Die Verantwortung für mich selbst habe ich schlecht wahrgenommen. Mein Mind hat mich zwar 100 Seiten kreuz und quer, rauf und runter durch mein inneres Fantasia-Land geführt. Hat mich mein Verstand nicht verführt? Nicht einmal Mückensalbe Odomoz für 16,5 Rps. habe ich mir selbst verschaffen können. Da muss erst ein 78er Swami meinen Raum, die erschlagenen Mücken an den Wänden, meine zerstochenen Handgelenke und mein Gesicht sehen.

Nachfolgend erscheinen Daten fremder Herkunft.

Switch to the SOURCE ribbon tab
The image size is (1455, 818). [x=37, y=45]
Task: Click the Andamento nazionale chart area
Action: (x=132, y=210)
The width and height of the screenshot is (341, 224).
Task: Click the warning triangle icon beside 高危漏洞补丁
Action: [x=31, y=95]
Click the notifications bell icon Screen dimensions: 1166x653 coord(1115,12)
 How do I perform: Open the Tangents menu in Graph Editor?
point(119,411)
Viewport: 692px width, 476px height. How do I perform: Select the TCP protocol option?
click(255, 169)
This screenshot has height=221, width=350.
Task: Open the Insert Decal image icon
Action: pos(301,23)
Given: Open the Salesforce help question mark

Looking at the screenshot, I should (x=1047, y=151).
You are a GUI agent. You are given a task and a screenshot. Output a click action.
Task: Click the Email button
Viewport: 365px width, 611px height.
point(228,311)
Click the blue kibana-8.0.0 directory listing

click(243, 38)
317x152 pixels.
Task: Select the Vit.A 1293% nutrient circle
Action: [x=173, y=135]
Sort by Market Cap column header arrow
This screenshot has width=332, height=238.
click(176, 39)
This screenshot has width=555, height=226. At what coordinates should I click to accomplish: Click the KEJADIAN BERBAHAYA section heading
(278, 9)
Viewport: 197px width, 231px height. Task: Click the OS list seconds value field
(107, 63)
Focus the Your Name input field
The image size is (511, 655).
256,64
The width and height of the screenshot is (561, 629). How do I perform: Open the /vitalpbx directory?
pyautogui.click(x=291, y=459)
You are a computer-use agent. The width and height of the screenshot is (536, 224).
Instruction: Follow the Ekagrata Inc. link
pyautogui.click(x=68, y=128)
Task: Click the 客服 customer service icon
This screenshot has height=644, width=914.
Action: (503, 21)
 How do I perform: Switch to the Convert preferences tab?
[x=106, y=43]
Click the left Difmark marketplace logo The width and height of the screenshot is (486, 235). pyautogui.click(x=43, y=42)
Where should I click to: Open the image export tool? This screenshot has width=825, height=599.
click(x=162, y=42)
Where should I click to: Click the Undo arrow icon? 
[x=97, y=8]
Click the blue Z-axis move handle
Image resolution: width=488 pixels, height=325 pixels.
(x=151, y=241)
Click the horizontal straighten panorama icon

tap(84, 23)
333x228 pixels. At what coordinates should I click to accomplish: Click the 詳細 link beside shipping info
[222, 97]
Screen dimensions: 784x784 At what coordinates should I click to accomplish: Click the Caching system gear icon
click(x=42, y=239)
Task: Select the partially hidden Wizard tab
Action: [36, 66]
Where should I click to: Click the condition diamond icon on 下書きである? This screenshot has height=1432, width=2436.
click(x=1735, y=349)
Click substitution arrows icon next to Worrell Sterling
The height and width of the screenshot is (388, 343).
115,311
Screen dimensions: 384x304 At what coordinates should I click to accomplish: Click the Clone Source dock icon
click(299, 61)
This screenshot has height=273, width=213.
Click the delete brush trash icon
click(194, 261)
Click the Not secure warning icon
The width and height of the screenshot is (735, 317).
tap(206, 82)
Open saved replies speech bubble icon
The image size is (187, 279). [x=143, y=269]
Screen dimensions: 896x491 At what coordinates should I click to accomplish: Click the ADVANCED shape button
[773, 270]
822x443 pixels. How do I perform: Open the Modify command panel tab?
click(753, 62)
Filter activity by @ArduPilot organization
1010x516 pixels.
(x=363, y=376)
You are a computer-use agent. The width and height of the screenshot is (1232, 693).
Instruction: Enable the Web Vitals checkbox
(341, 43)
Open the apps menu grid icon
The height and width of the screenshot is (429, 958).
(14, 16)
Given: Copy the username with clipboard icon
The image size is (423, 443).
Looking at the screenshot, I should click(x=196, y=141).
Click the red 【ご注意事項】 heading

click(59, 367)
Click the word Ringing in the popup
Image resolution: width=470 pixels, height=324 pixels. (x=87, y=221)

Also suche ich in Pythagoras einen Doktor auf, wobei mir die Empfangs-Ma 50 Rps. vom Voucher streicht. Ich bekomme einen Termin in einer halben Stunde. Swami Dr. Neeraw prüft Blutdruck, sieht mir in die Augen, hört mein Herz, fragt nach Fieber, was ich nicht zu haben glaube:

"Ich kann stundenlang auf einem Platz sitzen und die Bäume ansehen. Daheim geht das nicht. Diese Erfahrungen, die Stiche machen mir Angst."
"Das ist alles perfekt o.k. Du wirst einfach gesunder. Die Mücken sitzen auf Dir und lassen's sich auch gut gehen. Herz, Blutdruck, alles bestens, kauf Dir Autan-Spray zusätzlich. Was machst Du daheim?"
"Computer-Experte."
"So, Du sitzt also den Tag vor dem Computer. Hast Du einen mit?"
"Ja, in meiner Tasche, willst Du ihn sehen?"
"Ja, prima, dann funktioniert Dein Verstand auch, wenn Du damit arbeitest."
"Ja, mir macht mein Verstand Freude."
Was selbst hier beim Doktor stimmt, dem ich noch die Maschine aus der Tasche eine halbe Minute vorführe. Ma Bali habe ich damit in Bodhidharmas Teegarten etwa 10 Minuten lang etwas vorgespielt, wobei ihr Gekicher erhebliche Unruhe in den Zen-Tee-Tempel brachte. Aber der Mann und seine Maschine ist für Damen ja wichtig, denkt sich ein Mann - nach schlaflosen Nächten.
Nach der Konsultation schlafe ich mich beruhigt in der Sonne aus. Ich danke meinem Rettungsfallschirm Ashram im nervlichen Sturzflug ein weiteres Mal.